• [WHAT TO PRODUCE]: Copy out the text of every item below exactly, line for line. Leave the pictures out of your copy.

+++ MATERIAL +++

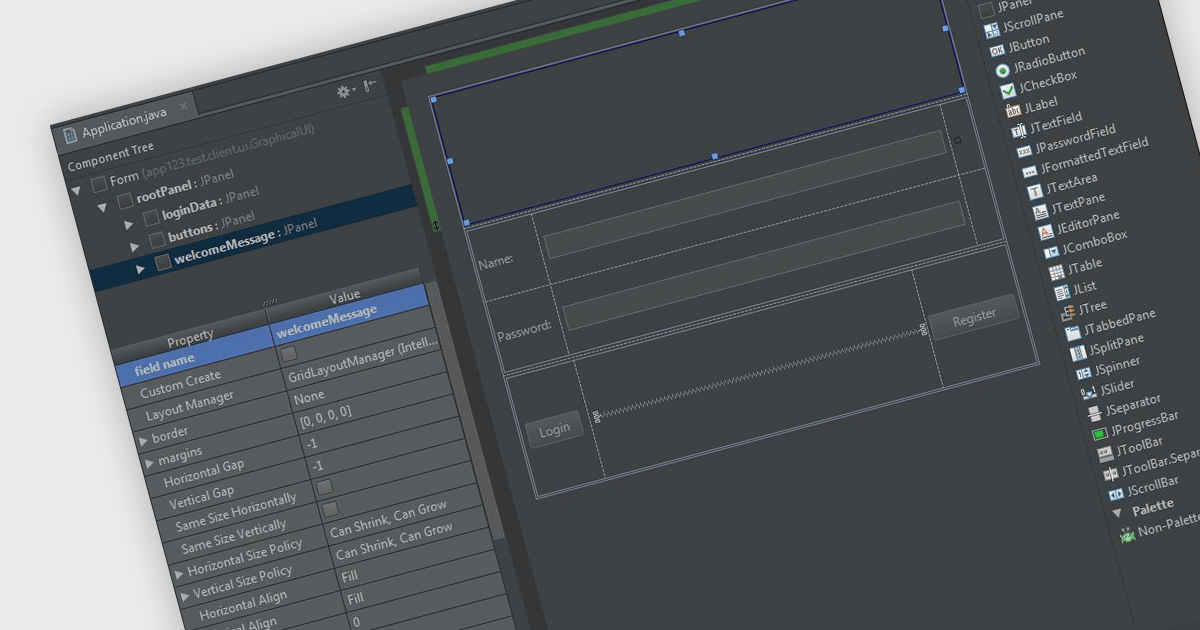Click the Login button in form
The width and height of the screenshot is (1200, 630).
coord(554,430)
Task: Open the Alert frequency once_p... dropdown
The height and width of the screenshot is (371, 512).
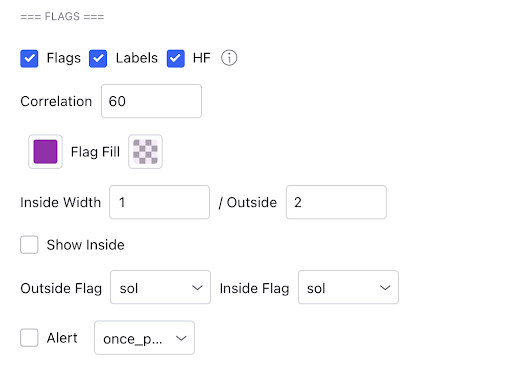Action: pos(144,338)
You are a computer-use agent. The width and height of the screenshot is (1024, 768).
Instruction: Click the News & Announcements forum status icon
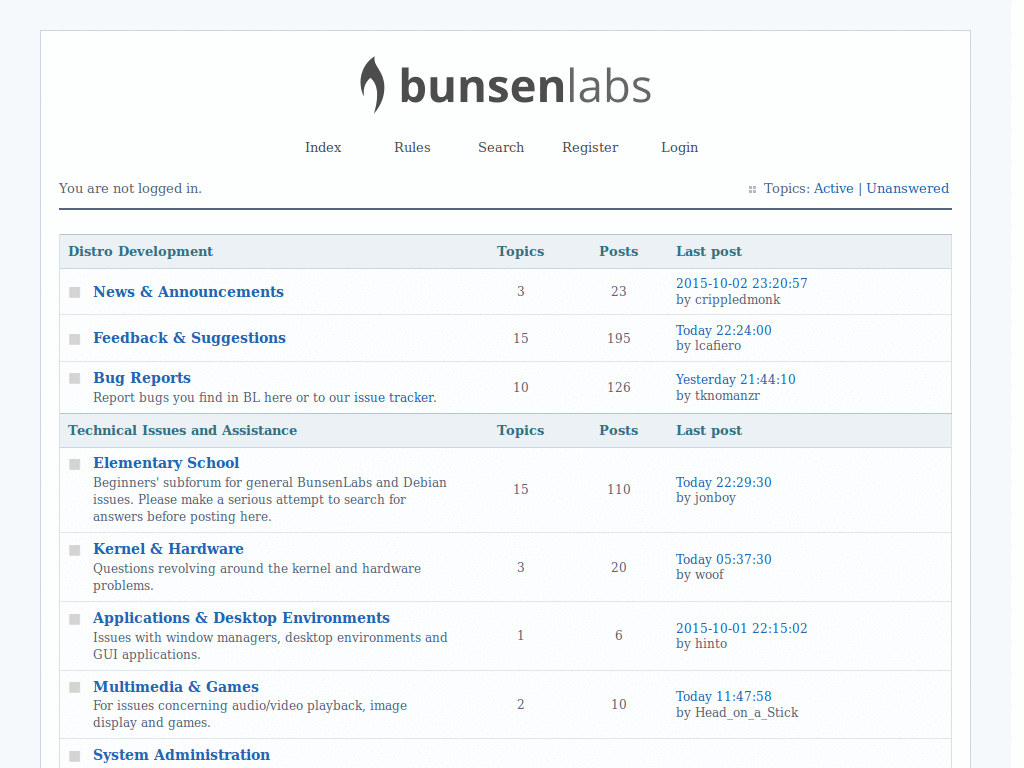74,292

+++

• [RESPONSE]:
Click the Login button in form
The width and height of the screenshot is (1200, 630).
coord(554,430)
Task: Open the Alert frequency once_p... dropdown
The height and width of the screenshot is (371, 512).
Action: pos(144,338)
You are a computer-use agent. The width and height of the screenshot is (1024, 768).
Instruction: Click the News & Announcements forum status icon
74,292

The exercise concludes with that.